Set exercise 1: Using the companion planting text, decide whether each statement agrees with it: (a) corn and tomatoes are both affected by the tomato hornworm; (b) rosemary repels aphids; (c) celery and carrots grow to about the same height. Answer yes or no for each, quoting the deciding words of the text.

# start of Extract to read

Eggplant and peppers belong to the same family and have similar requirements. Cucumber and radish grow well together in a container garden, with radish helping to keep cucumber safe from pests.

Companion Planting: Pairings to Avoid

companion planting

While many pairings are beneficial, some can actually be harmful. Having the knowledge on which plant combinations to avoid can be helpful when planning your container garden.

Corn and Tomatoes

Corn and tomatoes are good crops to grow, just not in the same container.

These two crops are both heavy feeders, meaning they take up a lot of nutrients from the soil. With two heavy feeders next to each other, you risk them competing for nutrients.

They are also both affected by the tomato hornworm. If planted together, they can create an unmanageable pest situation.

Lettuce and Onions

Onions are a part of the allium family, and some gardeners have reported that lettuce planted near onions, or other vegetables in the allium family don’t do well.

It’s speculated that the onions produce a chemical that end up stunting the growth of the lettuce.

Parsnips and Carrots

companion planting

While both of these crops are ideal for container gardens with loamy soil, they shouldn’t be planted together.

Both parsnips and carrots are at risk for being affected by the carrot fly. If they are planted together, the pest can ruin both crops and reproduce more quickly. Plant these two crops in separate containers, so that if one gets attacked by pests, it doesn’t mean the other will as well.

Celery and Carrots

Celery and carrots both need a lot of water and may compete for resources if planted together in the same container.

They also benefit from shade in peak heat, which neither provides for the other because they grow to about the same height.


Companion planting is an effective method of pairing plants in a mutually beneficial environment. However, some combinations can be harmful to each other. Avoid planting corn and tomatoes together, as they are both heavy feeders and can compete for nutrients, and are also susceptible to the same pests. Onions planted near lettuce may stunt its growth. Parsnips and carrots should be grown in separate containers, as both are affected by carrot fly. Celery and carrots may compete for resources and shade.

Companion Planting: A Note On Beneficial Herbs

While many vegetable plants are companions, herbs are often incorporated and can be supportive in a vegetable container garden. Lets take a look at some herbs that will help out in your vegetable containers.


Basil is a popular and effective companion to tomato plants. It is proven to repel pests and insects that often attack tomato plants. It’s also reported by many gardeners to improve the flavor and yield of the tomatoes.

Spaced correctly, they will share resources happily. They have similar light and water requirements, making them an easy pair for your container garden.


In addition to being a unique culinary herb, dill can be a beneficial companion to many plants.

Dill will deter aphids and spider mites, which are pests that can become a big problem in the garden. This herb also attracts beed, ladybugs, and parasitic wasps, which are all known to be beneficial in the garden.


Helpful when planted near brassicas, carrots and beans, rosemary is known to repel cabbage moth and carrot flies.

Rosemary will also attract pollinators and is pleasantly aromatic.


Chives are edible and effective at repelling pests. They are known to repel aphids which can be destructive to peas, lettuce and celery.

Plant them next to those veggies to keep them safe from an aphid attack. Chives also produce a beautiful and attractive purple flower that will bring pollinators to your container garden.

Flowers, Too

Flowers can help wit deterring pests and attracting beneficial pollinators. They can also be good fillers in between vegetable plants to shade the ground and keep moisture in.


Marigolds are commonly planted next tomatoes, and for good reason.

# end of Extract to read

Set exercise 2: Rewrite the rows starting at the line containing "Image resolution: width=714, height=2576." and ending at the line containing "22 [2025年11月22日 に投稿を公開] (643, 285)", adding 56 to every coordinate in the answers. Give only those lines.

# start of Listed records

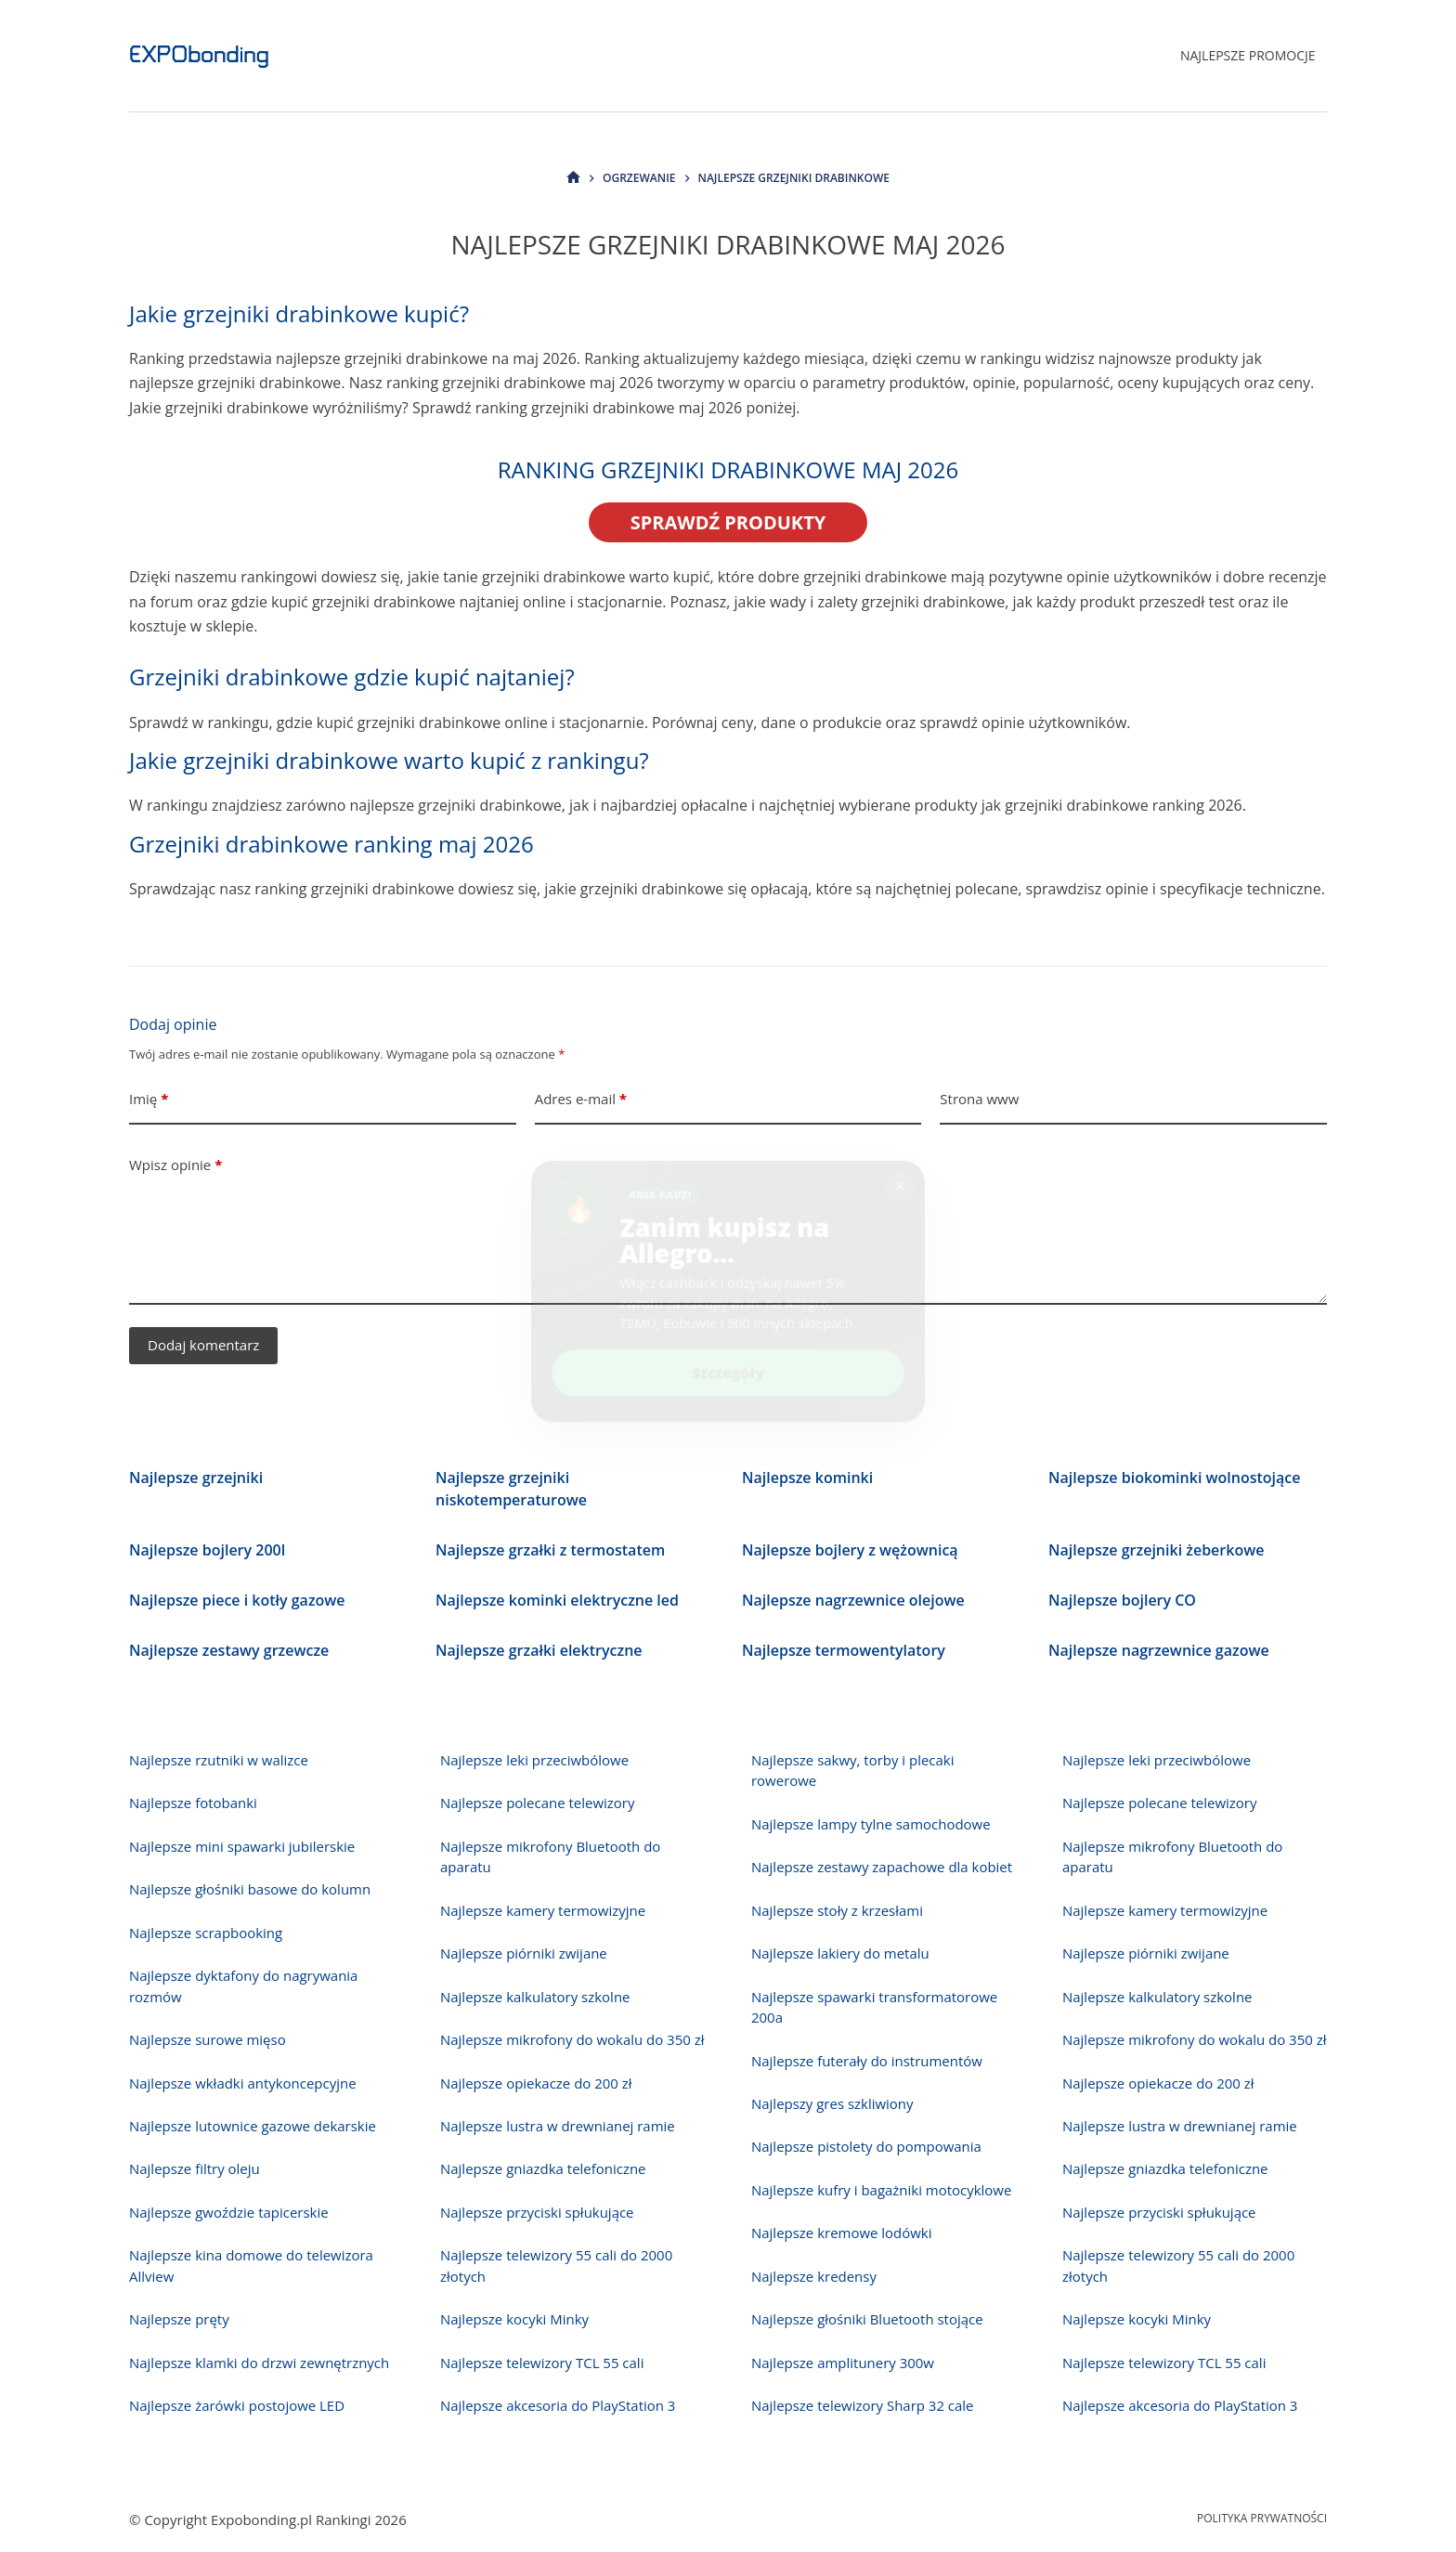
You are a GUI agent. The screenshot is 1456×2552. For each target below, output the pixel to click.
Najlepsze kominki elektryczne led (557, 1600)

# end of Listed records
# start of Listed records

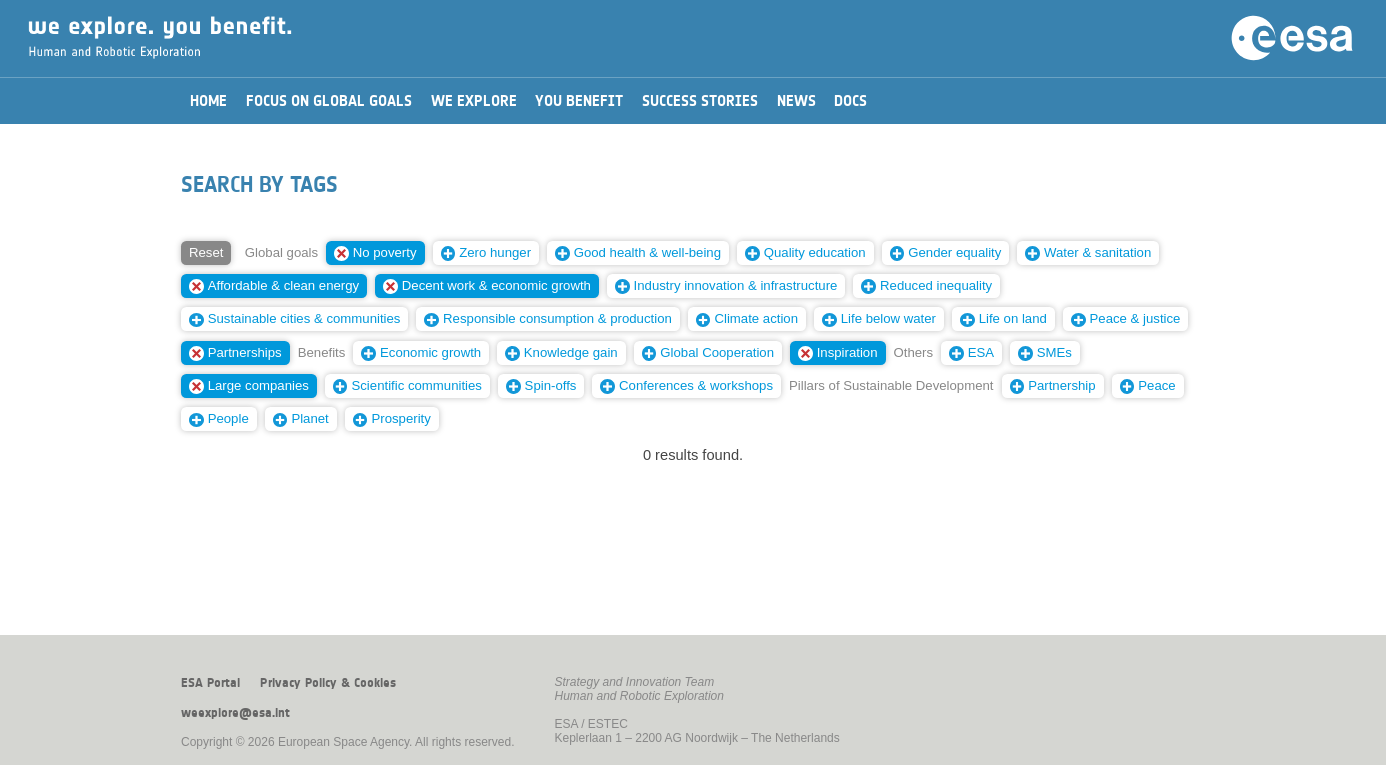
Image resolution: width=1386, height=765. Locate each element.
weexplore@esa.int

# end of Listed records
# start of Listed records

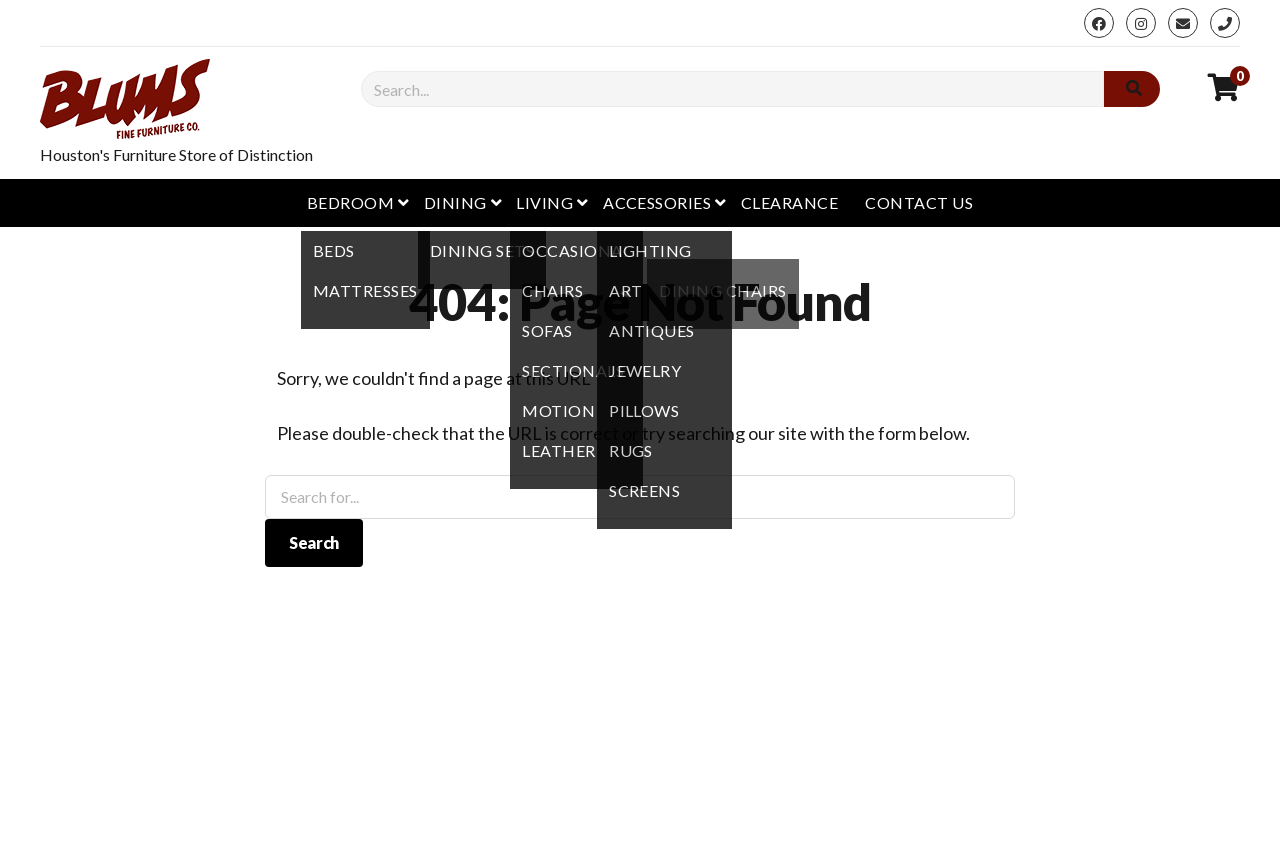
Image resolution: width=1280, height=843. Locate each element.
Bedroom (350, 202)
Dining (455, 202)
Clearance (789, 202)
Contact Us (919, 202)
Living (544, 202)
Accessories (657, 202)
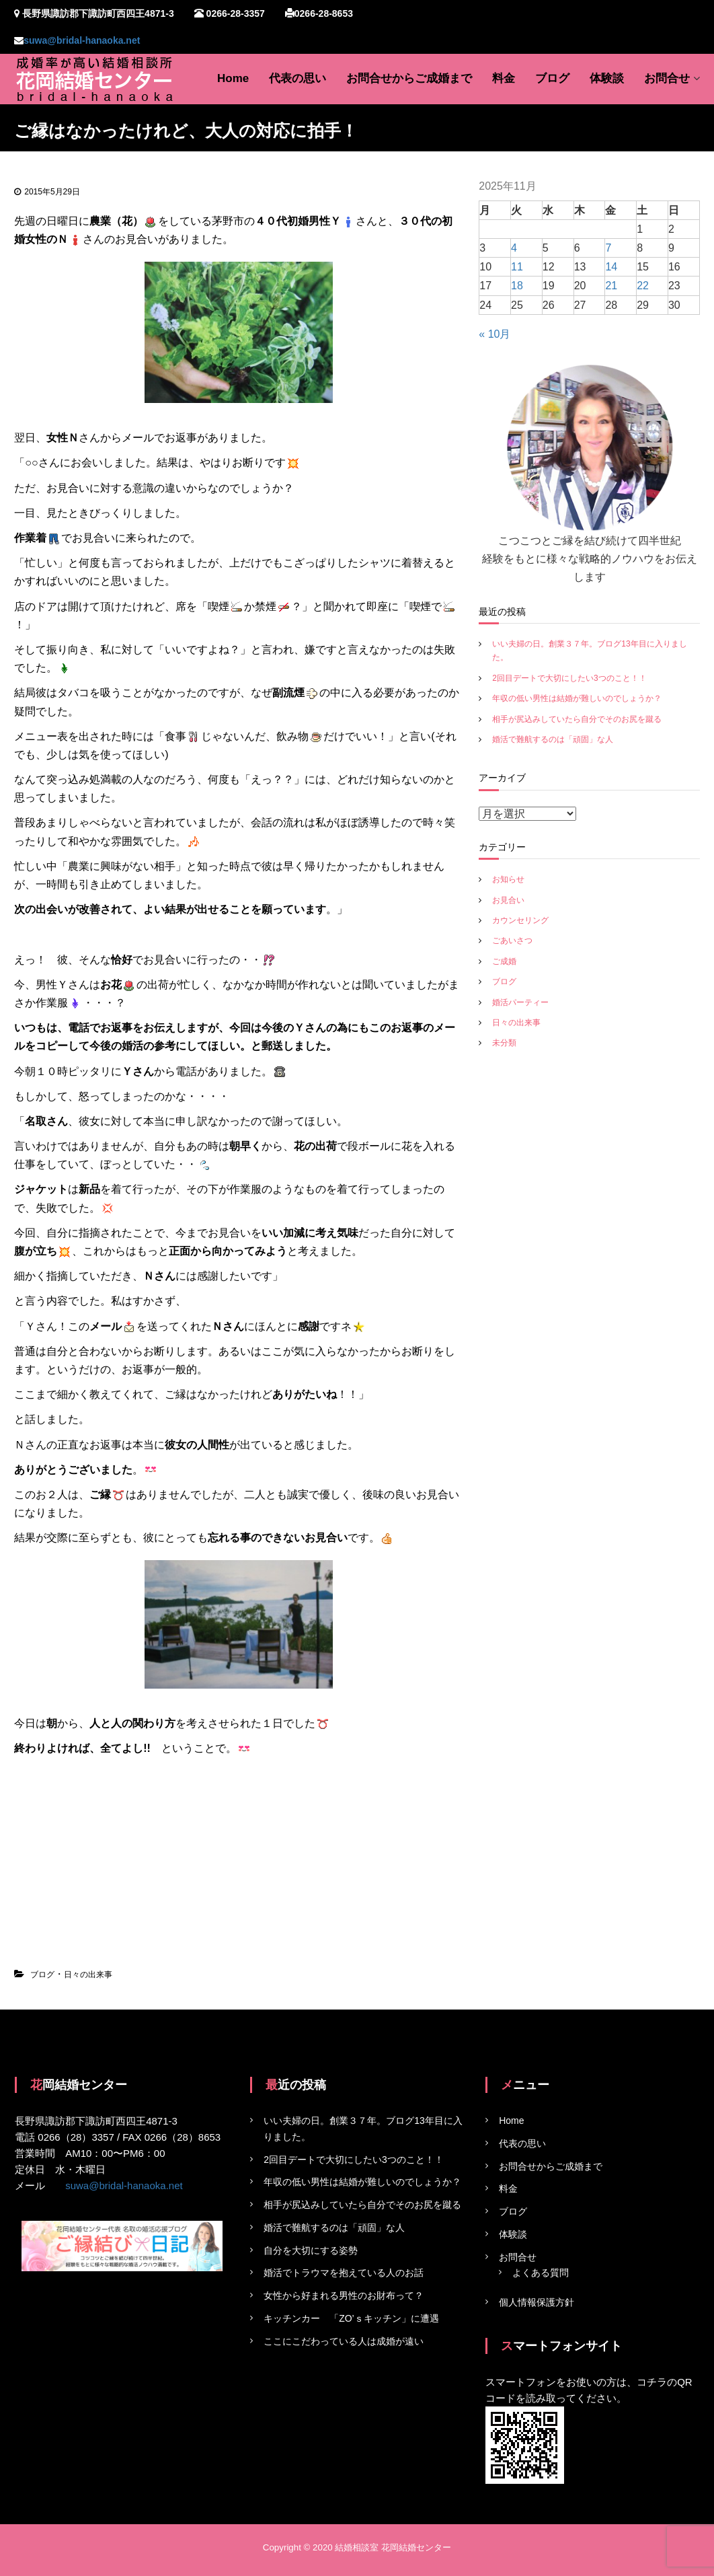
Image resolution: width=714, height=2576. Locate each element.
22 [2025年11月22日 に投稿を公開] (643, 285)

# end of Listed records

Worked solution 1:
(a) Yes: "They are also both affected by the tomato hornworm."
(b) No: "rosemary is known to repel cabbage moth and carrot flies."
(c) Yes: "because they grow to about the same height."

Worked solution 2:
Image resolution: width=714, height=2576. Locate each element.
22 [2025年11月22日 に投稿を公開] (699, 341)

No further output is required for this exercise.